Earlier this year, an extension was signed by President Obama just hours before the program was set to expire. The current extension should provide Congress with additional time to continue working on long-term improvements to the NFIP, industry groups say.
“This extension is just a temporary fix, but a significant and welcome development for the millions of homeowners and small businesses who count on NFIP as a safety net in the event of flooding,” said Charles E. Symington Jr., the Independent Insurance Agents & Brokers of America’s (the Big “I”) senior vice president for government affairs. “If the NFIP is allowed to expire, millions of consumers will be left vulnerable the next time a flood devastates a community.”
Flood insurance is mandated for certain mortgages if the home is located in floodplains. If the NFIP expired, real-estate transactions in flood-prone areas would come to a halt.
“We cannot afford to compound the economic challenges our nation already faces by allowing the NFIP to lapse,” said David A. Sampson, president and CEO of the Property Casualty Insurers Association of America (PCI). “This legislation will ensure that flood insurance consumers continue to be protected.
As of press time, there was no word on whether the Senate would take action on the NFIP extension act prior to recess.
“It’s critical that we make sure coverage remains available for citizens living in flood-prone areas,” said Leigh Ann Pusey, president and CEO of the American Insurance Association.

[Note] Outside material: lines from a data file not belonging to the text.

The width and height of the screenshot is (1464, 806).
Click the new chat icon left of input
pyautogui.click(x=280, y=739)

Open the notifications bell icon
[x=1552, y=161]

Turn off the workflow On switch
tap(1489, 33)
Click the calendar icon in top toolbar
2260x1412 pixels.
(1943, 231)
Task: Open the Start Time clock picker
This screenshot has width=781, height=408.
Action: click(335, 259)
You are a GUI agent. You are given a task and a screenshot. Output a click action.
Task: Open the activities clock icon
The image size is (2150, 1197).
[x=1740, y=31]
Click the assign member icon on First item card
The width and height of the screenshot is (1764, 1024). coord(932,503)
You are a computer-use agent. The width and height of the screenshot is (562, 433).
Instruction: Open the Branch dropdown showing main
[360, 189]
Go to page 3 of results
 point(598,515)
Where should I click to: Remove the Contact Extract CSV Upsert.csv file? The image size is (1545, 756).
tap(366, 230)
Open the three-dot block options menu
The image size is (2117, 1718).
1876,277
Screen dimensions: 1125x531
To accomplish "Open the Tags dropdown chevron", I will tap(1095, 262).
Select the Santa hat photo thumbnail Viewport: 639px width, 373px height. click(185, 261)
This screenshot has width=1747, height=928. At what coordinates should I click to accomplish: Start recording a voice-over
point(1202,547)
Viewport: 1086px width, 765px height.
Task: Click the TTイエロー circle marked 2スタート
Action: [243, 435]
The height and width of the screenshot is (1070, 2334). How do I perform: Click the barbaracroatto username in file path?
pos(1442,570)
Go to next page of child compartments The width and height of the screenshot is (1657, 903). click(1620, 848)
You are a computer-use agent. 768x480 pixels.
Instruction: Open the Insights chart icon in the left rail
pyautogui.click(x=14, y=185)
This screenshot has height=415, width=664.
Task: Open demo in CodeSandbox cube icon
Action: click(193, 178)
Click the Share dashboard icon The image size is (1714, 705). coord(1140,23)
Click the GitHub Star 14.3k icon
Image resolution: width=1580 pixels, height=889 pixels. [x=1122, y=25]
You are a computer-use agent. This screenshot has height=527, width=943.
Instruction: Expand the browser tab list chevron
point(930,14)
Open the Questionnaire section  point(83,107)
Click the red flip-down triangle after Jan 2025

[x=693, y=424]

Insurers, agents and brokers hope to see a long-term solution emerge in Congress to solve many of the problems that surround the NFIP.
In the 110th Congress, the Flood Insurance Reform and Modernization (FIRM) Act of 2007 made progress in the House and Senate. The legislation would have extended the program for five years and made significant and needed reforms to help put the program on sound financial footing, according to the Big “I.” Another reform effort is expected to move forward during the 111th Congress.
The Big “I” supports a long term reauthorization that contains significant reforms, especially the increase in maximum coverage limits and the addition of optional business interruption insurance.
“Unfortunately, recent years have provided too many examples of the destruction left behind by floods that highlight the urgency and importance of updating the NFIP,” says John Prible, Big “I” assistant vice president for federal government affairs. “The Big ‘I’ strongly believes that homeowners and businesses need both higher coverage limits and business interruption insurance to adequately insure their property. We hope that as Congress considers a long term reauthorization,” Prible said.